Start of Information given
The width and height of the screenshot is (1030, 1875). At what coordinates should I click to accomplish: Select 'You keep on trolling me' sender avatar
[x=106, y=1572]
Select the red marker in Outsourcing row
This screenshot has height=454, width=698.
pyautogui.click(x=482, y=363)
End of Information given
▶ _How to complete this task_:
Please output the complete set of records above without any alteration.

▶ _Task answer_:
The width and height of the screenshot is (1030, 1875). At what coordinates should I click to accomplish: Select 'You keep on trolling me' sender avatar
[x=106, y=1572]
Select the red marker in Outsourcing row
This screenshot has height=454, width=698.
pyautogui.click(x=482, y=363)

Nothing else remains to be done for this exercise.